Resident connected with unpublished manuscript handwritten by her mother

NILES – Hand drawn maps of neighborhoods, black and white photographs of buildings and people, and passionately penned facts and connections run through the paper of a book that is filled with history on one of early
Niles’ architects.

Niles resident Jeanne Watson recently received the handwritten manuscript her mother wrote from a local historian’s collection. The discovery connected her to the local and family history she was raised with and continues to be passionate about.

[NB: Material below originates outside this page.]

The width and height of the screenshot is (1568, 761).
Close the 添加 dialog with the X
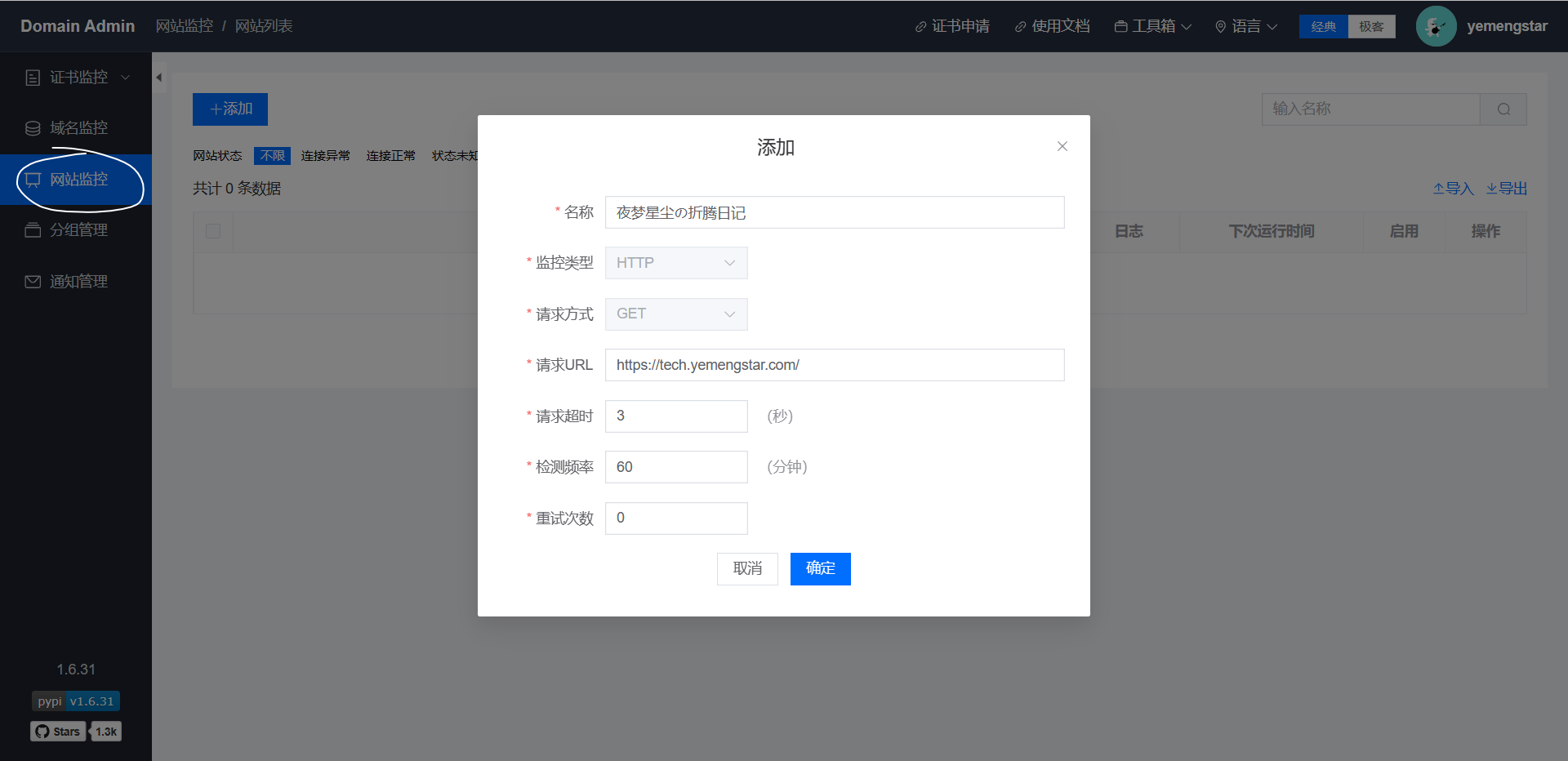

As she sat with the book, Watson carefully turned the pages containing her mother’s, Patricia Benson-Bachman who passed away in 2007, handwriting and drawings. Photographs and cards were attached to pages to illustrate the properties and the people Benson-Bachman had researched and written about. As Watson read through, she connected the recorded history to the rest of the knowledge she has of her family and
Niles history.

“I don’t know what to make of it,” Watson said. “It was by my mother, about Jacob K. Brown. I think it was a list of all the buildings he built about the country.”

Brown is known to have built some of the fine, early homes in Niles. As a young man in the 1830s and 1840s, he purchased properties and built areas in the city that are still seen today. According to a July 11, 2009, article published in the Niles Daily Star, Brown built stores occupied by the Niles Daily Mirror, Larimore Drug Store and the Wm. B. Beeson Store in 1860.

“Brown was one of the trustees of Niles, the village, chosen at the first village election in 1838,” the article said, though his construction would be his legacy.

Brown and Watson are related, and with each flip of the page of the manuscript, another story and memory comes to life out of the pages. Watson said Brown was her mother’s great-great-grandfather.

After receiving the manuscript, Watson came to the home she owns on at 1915 N. Fifth St., Niles, to go through the manuscript. She is surrounded by local and family history within its walls.

The historical home, built in 1836 by a builder named “Clark,” was where Watson’s great-grandmother Gertrude “Gerty” Smith set up shop as an antique dealer. The business had to be registered under a man’s name to be seen as legitimate at the time.

“All of these women would come out from Chicago on the train to buy ‘heritage,’” Watson said.

They would find treasures to use as heirlooms.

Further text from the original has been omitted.